Heiress Huguetta Clark’s death in 2011 at the age of 104 spawned numerous lawsuits that have dragged on for years. At her death, Clark’s estate totaled more than $307 million and included an original Renoir, a Stradivarius violin and an original edition of Paradise Lost. She had no husband, children or siblings; only distant relatives with whom she had little contact.

At her passing, two wills were found. The first will, signed March 7, 2005, left everything to her distant relatives but this will had the word “revoked” handwritten and a line drawn through the first page. The second will, signed just a few weeks later on April 5, 2005, cut out the relatives, stating: I intentionally make no provision in this my last will and testament for any members of my family, whether on my maternal or paternal side, having had minimal contacts with them over the years.” Instead, the new will left $1 million to the hospital where she spent the last 20 years of her life after a serious bout of skin cancer, $100,000 to her personal physician, gifts to the caretakers of her various properties as well as gifts to her lawyers and accountants. Her California property went to a foundation that was to be established to promote the arts and her long-time daytime nurse received Clark’s $1.7 million doll collection and 60% of the estate.

It’s certainly not difficult to figure out what came next. The relatives contested the April 2005 will, claiming that Clark had been coerced into excluding them from her estate. After years of legal back-and-forth, a tentative settlement was reached in September 2013. Under the terms, the relatives would divide $34.5 million among themselves and many of the other bequests from the second will would not be honored. Then, to complicate matters further, in January 2014, Geraldine Coffey, Clarks night-duty nurse for 20 years would not agree to the settlement. The attorneys for the estate argue that Coffey caused Clark distress by pressuring her for money.

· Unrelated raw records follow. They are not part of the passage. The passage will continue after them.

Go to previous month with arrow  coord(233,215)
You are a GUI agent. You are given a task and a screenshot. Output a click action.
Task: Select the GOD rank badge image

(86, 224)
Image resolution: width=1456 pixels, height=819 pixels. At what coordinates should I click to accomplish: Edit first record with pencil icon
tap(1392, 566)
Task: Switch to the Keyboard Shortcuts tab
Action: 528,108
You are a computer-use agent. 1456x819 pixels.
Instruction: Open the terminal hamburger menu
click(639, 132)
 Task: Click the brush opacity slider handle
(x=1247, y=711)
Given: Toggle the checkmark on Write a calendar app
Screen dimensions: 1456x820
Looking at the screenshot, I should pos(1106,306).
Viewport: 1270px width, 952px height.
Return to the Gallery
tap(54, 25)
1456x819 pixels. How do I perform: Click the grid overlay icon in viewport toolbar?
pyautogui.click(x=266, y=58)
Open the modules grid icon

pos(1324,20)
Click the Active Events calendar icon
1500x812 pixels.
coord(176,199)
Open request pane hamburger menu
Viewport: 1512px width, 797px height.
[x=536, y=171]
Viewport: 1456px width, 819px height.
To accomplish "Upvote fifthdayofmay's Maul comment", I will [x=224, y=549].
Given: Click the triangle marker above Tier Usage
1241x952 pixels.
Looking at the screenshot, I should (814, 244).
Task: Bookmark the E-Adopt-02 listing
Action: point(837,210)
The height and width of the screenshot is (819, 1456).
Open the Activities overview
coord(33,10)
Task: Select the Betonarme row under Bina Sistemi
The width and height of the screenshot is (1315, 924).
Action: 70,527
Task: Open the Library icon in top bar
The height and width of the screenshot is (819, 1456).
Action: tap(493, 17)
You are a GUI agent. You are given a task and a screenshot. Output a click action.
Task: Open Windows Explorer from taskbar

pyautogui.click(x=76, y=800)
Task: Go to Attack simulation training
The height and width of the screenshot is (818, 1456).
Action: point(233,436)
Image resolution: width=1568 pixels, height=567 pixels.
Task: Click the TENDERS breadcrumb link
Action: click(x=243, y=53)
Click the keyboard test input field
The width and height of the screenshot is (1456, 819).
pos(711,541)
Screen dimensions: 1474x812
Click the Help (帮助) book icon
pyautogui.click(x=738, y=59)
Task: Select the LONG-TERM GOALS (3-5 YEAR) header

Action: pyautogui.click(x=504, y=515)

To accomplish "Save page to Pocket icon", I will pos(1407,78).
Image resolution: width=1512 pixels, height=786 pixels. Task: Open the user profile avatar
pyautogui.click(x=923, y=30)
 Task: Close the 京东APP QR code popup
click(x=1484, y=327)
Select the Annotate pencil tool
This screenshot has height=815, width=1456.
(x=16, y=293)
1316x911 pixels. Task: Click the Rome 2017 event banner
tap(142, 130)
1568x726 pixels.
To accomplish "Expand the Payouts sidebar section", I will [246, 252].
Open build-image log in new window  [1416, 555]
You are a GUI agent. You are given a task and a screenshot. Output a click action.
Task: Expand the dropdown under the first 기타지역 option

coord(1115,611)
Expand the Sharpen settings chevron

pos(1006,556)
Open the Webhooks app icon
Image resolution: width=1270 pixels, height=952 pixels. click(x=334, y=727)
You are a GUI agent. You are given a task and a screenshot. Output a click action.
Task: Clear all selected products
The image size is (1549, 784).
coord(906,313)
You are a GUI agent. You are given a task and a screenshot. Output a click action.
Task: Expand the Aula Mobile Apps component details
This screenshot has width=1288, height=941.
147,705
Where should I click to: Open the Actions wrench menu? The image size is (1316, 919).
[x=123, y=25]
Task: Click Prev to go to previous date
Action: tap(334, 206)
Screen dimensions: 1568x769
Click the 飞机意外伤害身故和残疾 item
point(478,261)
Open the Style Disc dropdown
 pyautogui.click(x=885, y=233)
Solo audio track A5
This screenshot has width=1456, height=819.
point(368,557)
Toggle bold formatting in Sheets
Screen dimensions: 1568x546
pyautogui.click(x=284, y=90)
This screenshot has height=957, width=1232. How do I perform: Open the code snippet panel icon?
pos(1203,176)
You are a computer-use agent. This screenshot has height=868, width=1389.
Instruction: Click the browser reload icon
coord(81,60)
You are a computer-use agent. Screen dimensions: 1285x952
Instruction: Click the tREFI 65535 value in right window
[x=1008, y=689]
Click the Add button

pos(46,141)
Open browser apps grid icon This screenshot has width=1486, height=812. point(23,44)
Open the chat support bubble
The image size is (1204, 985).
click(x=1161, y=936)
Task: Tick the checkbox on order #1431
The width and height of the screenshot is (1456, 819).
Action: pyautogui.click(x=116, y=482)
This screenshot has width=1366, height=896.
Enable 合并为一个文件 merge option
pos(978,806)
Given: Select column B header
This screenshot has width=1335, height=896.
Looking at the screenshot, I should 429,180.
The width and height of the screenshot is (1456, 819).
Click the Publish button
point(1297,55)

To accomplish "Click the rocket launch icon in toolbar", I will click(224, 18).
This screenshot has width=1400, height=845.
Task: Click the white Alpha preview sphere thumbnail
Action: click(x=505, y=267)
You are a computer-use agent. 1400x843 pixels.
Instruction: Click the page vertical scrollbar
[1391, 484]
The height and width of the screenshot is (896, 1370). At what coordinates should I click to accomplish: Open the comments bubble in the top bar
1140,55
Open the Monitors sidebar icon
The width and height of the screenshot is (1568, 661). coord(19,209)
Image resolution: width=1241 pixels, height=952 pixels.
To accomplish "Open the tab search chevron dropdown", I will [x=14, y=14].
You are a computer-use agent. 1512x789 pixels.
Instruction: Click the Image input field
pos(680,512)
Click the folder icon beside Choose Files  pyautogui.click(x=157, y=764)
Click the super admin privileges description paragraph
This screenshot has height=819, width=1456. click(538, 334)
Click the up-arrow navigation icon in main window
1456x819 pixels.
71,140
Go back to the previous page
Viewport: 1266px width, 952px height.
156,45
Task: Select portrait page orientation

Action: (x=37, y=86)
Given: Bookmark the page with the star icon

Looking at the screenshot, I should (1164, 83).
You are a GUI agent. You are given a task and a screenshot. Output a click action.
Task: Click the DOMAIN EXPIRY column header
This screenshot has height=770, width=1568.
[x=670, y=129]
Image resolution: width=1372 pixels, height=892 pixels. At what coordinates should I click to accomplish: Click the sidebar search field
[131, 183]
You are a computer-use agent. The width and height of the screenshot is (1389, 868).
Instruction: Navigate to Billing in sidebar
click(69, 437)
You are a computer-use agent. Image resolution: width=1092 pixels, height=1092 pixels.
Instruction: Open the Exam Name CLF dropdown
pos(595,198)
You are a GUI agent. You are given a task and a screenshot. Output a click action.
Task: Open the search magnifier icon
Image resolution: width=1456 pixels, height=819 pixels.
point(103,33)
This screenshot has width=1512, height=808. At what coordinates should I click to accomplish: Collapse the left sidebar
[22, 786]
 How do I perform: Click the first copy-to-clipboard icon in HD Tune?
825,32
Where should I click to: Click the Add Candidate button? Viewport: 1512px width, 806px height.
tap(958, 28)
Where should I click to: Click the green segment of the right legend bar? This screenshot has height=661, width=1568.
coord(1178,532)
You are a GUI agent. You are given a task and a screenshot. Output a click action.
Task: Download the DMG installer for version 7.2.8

The drama that has persisted for the past three years since Huguetta Clark’s death and has signs of continuing. It could have easily been avoided with the proper estate planning documents. As Florida Certified Elder Law Attorney Joseph S. Karp so aptly summed it up: “Multi-millionaires or not, all of us should take steps to ensure that in death, our wishes are carried out and those we care about most are protected.” Seek counsel from an experienced elder law attorney to make sure your family – or those who you wish to receive your assets – understand what you want at your death.